As part of the design approach Aurora will typically begin by estimating the total power demand, selecting appropriate voltage levels, transformer rating, earthing approach, circuit breaker ratings and fault levels. On more complex sites, we can also then help to establish the required reliability and maintenance requirements of the system, and consider whether to use single radial feeders, ring feeders, or dual radial feeders and different busbar configurations and the need for emergency power supplies.
Cable Sizing calculations, is an often misunderstood design process, and it is common to find cables that are not correctly sized, for one reason or another, typically with designers forgetting to consider a cables fault rating, de-rating factors or sheath sizing. At Aurora we regularly undertake sizing calculations for cables using the different approaches given in BS 7671, IEC 60364, 60502-2 and 60287 and sometimes even the old ERA 69-30 method. At Aurora are capable of sizing everything form LV cables up to complex 400kV transmission cables and their associated Sheath Voltage Limiters (SVLs). Our design process ensure that we consider all key aspects of the cable installation and any identify and correctly account for any factors that may affect the cables rating, as well as formally sizing it for the required short circuit carrying capacity.
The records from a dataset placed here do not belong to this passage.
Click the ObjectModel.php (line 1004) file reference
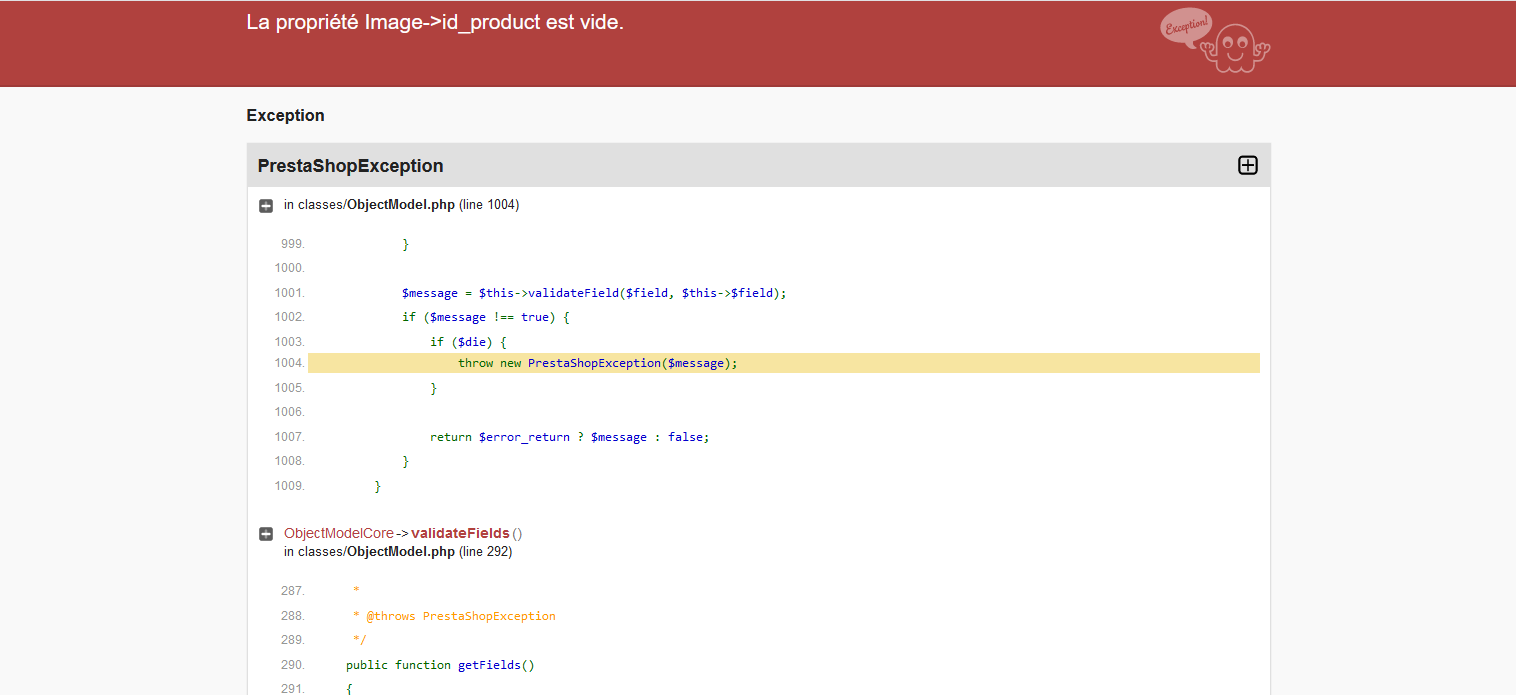The height and width of the screenshot is (695, 1516). 400,205
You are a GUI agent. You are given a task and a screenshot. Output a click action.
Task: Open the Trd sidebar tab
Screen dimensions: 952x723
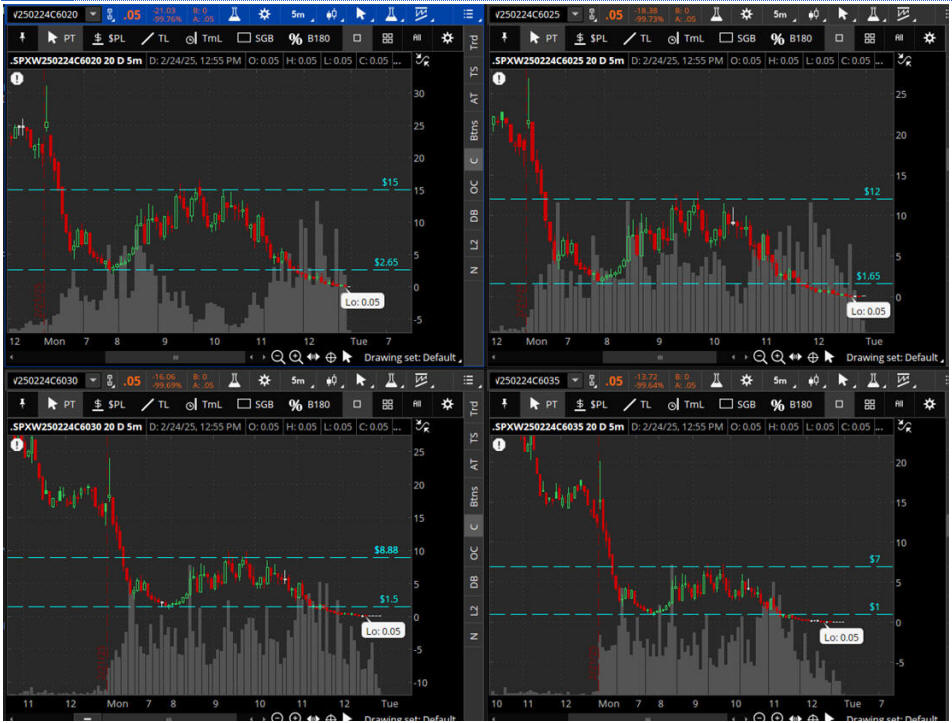click(x=474, y=43)
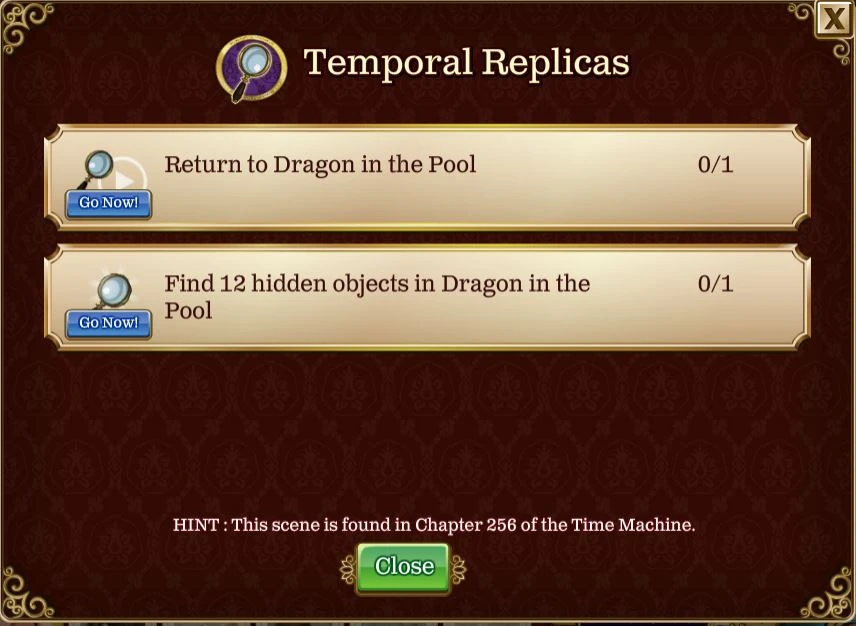Click the green Close button
856x626 pixels.
[x=403, y=568]
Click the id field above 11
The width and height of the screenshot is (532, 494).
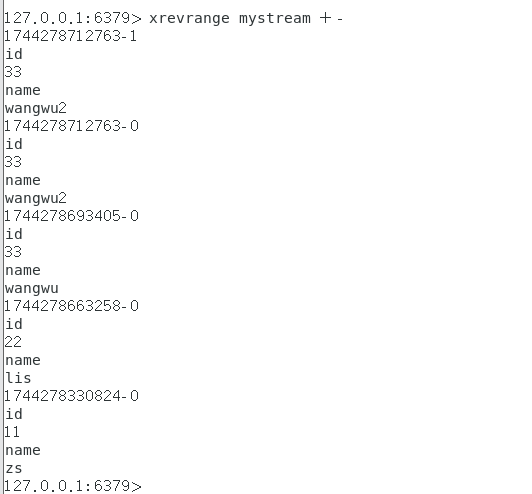pyautogui.click(x=14, y=414)
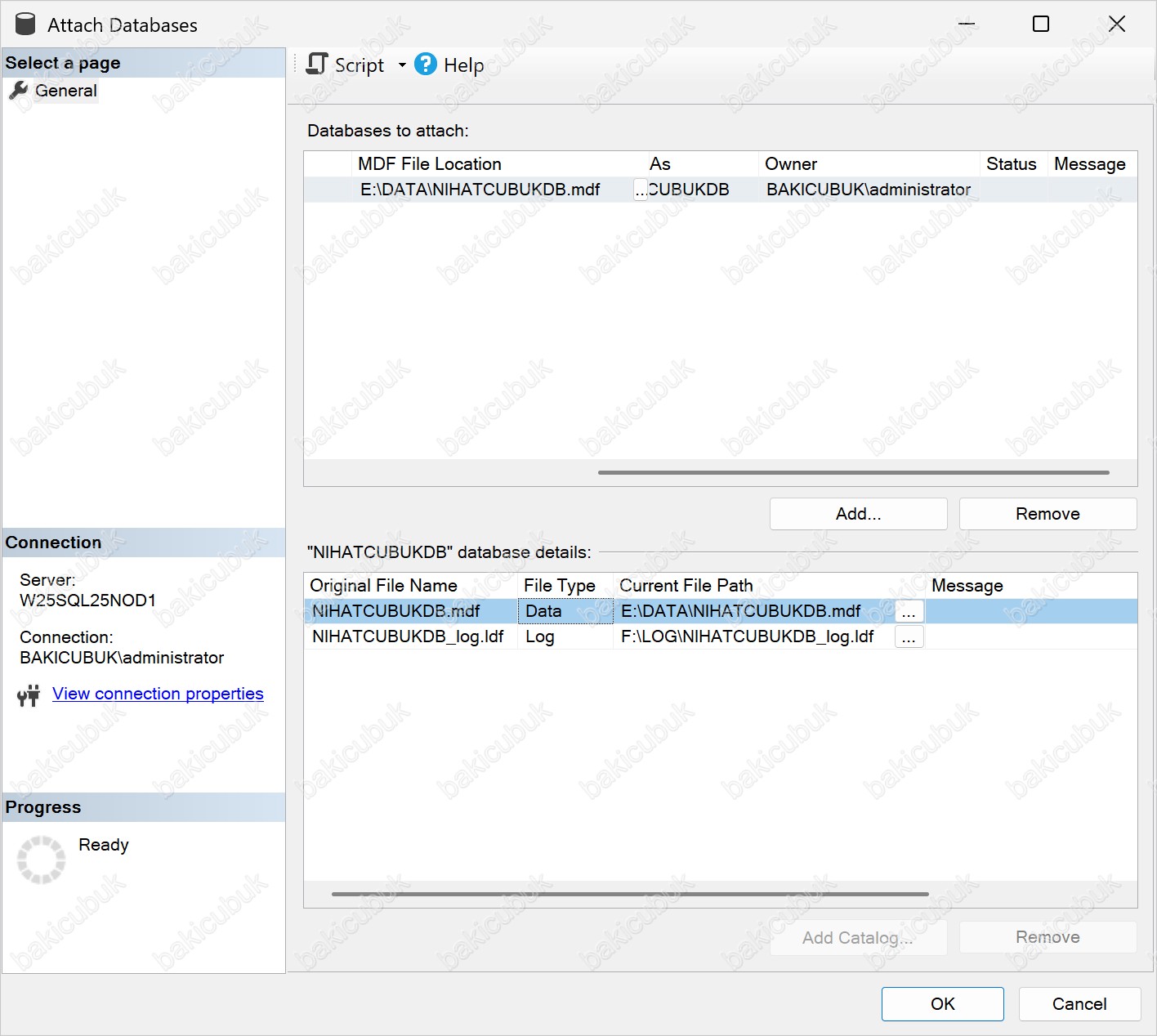
Task: Click the blue Help question mark icon
Action: (x=426, y=65)
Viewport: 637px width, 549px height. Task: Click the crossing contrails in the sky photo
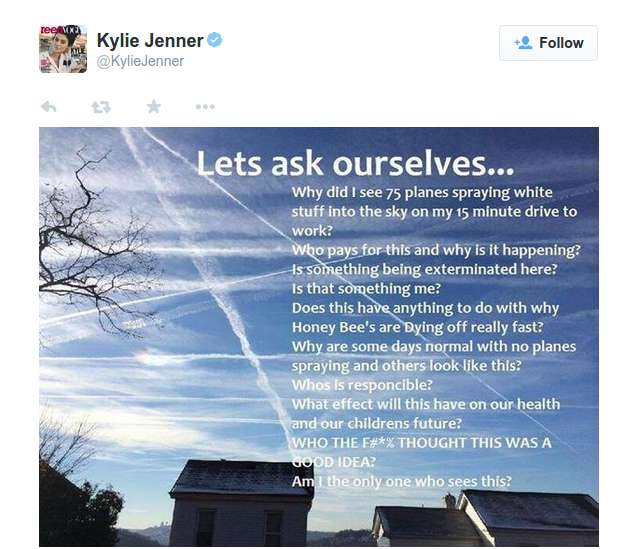point(211,284)
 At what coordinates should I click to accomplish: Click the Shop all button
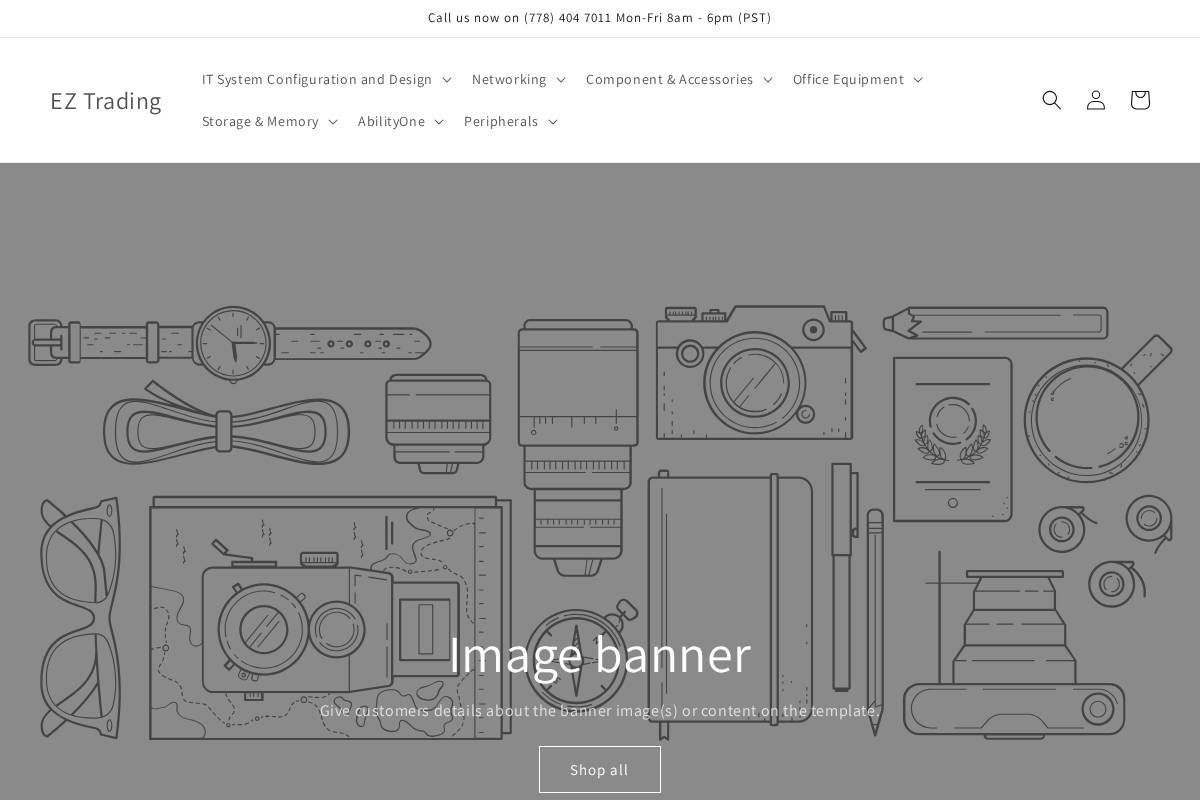click(x=600, y=769)
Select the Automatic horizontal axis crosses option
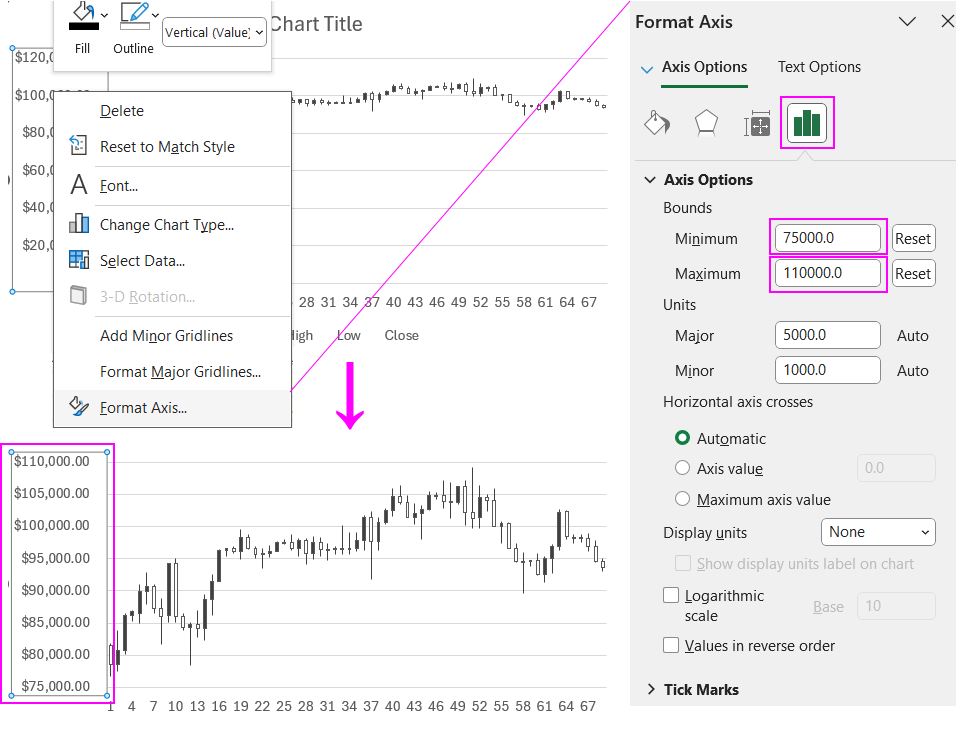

Aurora have the capability to undertake a wide range of detailed substation designs, from small pad-mounted LV feeder pillars, up to much larger 400kV outdoor substations and complex GIS substation, or hybrid substations. As part of our design we will typically prepare plan and layout drawings, and associated civil foundation and trench details and during the design we will consider any arc flash containment ductwork, overhead cranes, battery room configuration and ventilation, shielding between power and control systems, transformer pen layouts, cable routing and bending radii, F&G detection, working and operational areas, safety isolation and safety clearances, access for maintainability and also operator access and egress. When considering GIS substation design, we will liaise directly with GIS manufacturers to ensure that the layouts and design reflect the manufacturers requirements.
Protection and Control design is a particularly complex area of electrical engineering, and one that carries a high risk if mistakes are made. At Aurora we pride ourselves on our detailed knowledge of protection schemes from simple LV power distribution systems, up to complex transmission systems and large MV motors and generators.
Our approach to protection design is to consider what will be the most appropriate protection scheme for any given item of plant or system, and select the most cost effective scheme based on the amount of capital invested in key equipment and the criticality of the system. As part of the protection design we would typically consider CT sizing calculations, take decisions on whether the use of differential protection at 33kV and 11kV is justified, and the appropriate selection of some of the more sophisticated types of protection devices required for generators and large motors. Part of this design process also considers the type of control system required, the need for any power management system and the type of communication protocols such as IEC 61850, DNP, MODBUS/TCP, Profibus etc. as well as the system architecture for the control network.
An often overlook aspect of power system design is the correct sizing of equipment, and use of appropriate de-rating factors; as incorrect sizing can lead to overheating of equipment and loss of useful service life. At Aurora we regularly undertake sizing calculations for transformers, switchgear and generators and battery sizing calculations for UPS’s. Our design process ensure that we consider all key aspects of the design requirements and any identify and correctly account for any factors that may affect the equipment rating, such as ambient air temperature, altitude and design life.
Aurora can prepare a wide range of detail design drawings to define the power system design. These documents are necessary to fully define an electrical system and allow a turnkey solution to be provided. Typical drawings that we prepare for clients are: Single line diagrams, protection diagrams, cable routing diagrams, lighting and small power layouts, earthing layouts, hazardous area drawings, wiring diagrams, schematic diagrams, architecture diagrams, block diagrams and many more types!
Aurora has a wide range of established equipment specifications and data sheet templates that can be easily adapted for most Clients’ needs. Preparation of equipment specifications, data sheets and operating philosophies can often seem like an arduous task, but it is vitally important; as allowing manufacturers to provide their standard design, can often lead to contract disputes, and expensive rework.